Dass die Einführung von Englisch als FWF-Antragssprache aber zu keinen Rückgang der geisteswissenschaftlichen Forschungsförderung geführt hat, sondern im Gegenteil einen Aufschwung erlebte, bestritt Corsten gar nicht. Aber es sei dennoch darauf zu achten, dass auch Gutachter der Forschungsanträge eine hohe Qualität vorweisen können. Das bestritt Corsten aber.
Im übrigen habe die englischsprachige Praxis des FWF für die Geisteswissenschaften eher eine Einschränkung gebracht, da man selbst - auch auf Kongressen - immer multilingual unterwegs sei. Man spreche, so Corsten, Französisch, Italienisch, Deutsch oder auch Englisch, aber könne sich mit Italienern häufig auf Französisch besser unterhalten, oder man spreche eben in der jeweiligen Landessprache und antworte ebenfalls in seiner eigenen. "Es gibt immer einen Weg, wie man sich in einem multilingualen Umfeld verständigen könne."

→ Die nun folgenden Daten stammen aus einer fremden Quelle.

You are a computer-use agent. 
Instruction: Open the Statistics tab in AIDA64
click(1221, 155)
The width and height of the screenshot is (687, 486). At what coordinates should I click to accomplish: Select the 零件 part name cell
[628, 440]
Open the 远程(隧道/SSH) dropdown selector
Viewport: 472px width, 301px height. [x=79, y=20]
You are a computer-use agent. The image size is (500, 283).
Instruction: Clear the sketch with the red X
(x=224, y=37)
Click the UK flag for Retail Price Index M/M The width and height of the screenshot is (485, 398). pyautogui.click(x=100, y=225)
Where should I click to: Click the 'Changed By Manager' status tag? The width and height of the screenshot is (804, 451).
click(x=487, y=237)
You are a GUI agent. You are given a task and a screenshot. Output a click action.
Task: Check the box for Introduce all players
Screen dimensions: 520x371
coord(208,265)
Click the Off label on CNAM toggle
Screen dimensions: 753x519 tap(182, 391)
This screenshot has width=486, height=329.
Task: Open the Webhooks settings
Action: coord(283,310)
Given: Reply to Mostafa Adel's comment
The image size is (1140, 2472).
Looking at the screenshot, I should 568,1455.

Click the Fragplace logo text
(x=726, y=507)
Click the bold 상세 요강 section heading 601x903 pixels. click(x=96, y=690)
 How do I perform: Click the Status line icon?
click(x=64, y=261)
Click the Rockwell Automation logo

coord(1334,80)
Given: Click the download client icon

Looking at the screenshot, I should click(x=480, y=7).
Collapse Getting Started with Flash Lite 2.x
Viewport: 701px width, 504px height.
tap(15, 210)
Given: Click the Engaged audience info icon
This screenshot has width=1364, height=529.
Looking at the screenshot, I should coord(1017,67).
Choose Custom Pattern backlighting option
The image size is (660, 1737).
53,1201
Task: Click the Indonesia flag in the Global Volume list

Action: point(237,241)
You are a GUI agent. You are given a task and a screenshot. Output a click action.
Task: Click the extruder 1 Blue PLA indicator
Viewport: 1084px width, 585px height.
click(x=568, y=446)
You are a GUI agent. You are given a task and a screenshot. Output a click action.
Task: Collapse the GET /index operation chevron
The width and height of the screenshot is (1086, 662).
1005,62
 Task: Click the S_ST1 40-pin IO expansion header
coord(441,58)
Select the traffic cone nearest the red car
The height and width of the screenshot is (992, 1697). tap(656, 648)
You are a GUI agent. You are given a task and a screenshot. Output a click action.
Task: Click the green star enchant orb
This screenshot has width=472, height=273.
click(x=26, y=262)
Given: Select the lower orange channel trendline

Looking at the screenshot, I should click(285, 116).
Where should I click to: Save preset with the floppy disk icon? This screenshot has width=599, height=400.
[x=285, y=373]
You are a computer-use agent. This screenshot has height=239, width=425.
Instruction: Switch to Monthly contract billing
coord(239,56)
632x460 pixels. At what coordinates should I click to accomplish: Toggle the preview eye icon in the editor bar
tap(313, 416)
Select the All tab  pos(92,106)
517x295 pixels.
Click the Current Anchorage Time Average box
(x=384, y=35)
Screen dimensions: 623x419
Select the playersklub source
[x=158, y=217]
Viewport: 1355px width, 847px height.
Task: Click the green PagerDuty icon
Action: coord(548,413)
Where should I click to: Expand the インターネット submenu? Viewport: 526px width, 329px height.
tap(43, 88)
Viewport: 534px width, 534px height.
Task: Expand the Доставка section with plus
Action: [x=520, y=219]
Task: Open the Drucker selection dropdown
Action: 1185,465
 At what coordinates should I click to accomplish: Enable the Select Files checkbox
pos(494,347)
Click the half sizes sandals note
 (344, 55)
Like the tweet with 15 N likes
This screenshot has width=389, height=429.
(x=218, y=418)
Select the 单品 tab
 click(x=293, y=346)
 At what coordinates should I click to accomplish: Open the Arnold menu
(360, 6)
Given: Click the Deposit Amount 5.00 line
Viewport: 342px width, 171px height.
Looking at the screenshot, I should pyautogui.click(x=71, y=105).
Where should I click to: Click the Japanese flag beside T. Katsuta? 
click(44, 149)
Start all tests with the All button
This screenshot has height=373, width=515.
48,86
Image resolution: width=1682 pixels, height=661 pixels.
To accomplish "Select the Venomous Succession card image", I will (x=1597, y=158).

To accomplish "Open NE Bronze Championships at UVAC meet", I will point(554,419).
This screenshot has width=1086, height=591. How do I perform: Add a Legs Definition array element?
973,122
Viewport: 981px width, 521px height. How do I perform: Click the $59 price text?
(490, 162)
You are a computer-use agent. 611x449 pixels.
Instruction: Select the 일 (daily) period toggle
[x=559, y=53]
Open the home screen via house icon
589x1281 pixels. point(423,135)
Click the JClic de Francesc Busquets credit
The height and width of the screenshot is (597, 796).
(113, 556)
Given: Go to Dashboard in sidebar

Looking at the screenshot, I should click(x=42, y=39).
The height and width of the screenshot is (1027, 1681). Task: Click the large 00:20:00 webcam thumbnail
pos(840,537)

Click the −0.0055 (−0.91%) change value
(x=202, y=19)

Der FWF hatte bereits in einer im Mai abgegebenen Stellungnahme eine Wiedereinführung von Deutsch abgelehnt und auch in der Beantwortung der parlamentarischen FPÖ-Anfrage durch Wissenschaftsminister Reinhold Mitterlehner Ende Juni 2015 wird Englisch als FWF-Antragssprache nicht in Frage gestellt, zumal erstens überdurchschnittlich viele ERC-Grants durch Geisteswissenschaftler gewonnen wurden und es für bestimmte Bereiche - wie Germanistik oder Sprachwissenschaften - ohnedies Ausnahmeregelungen gebe.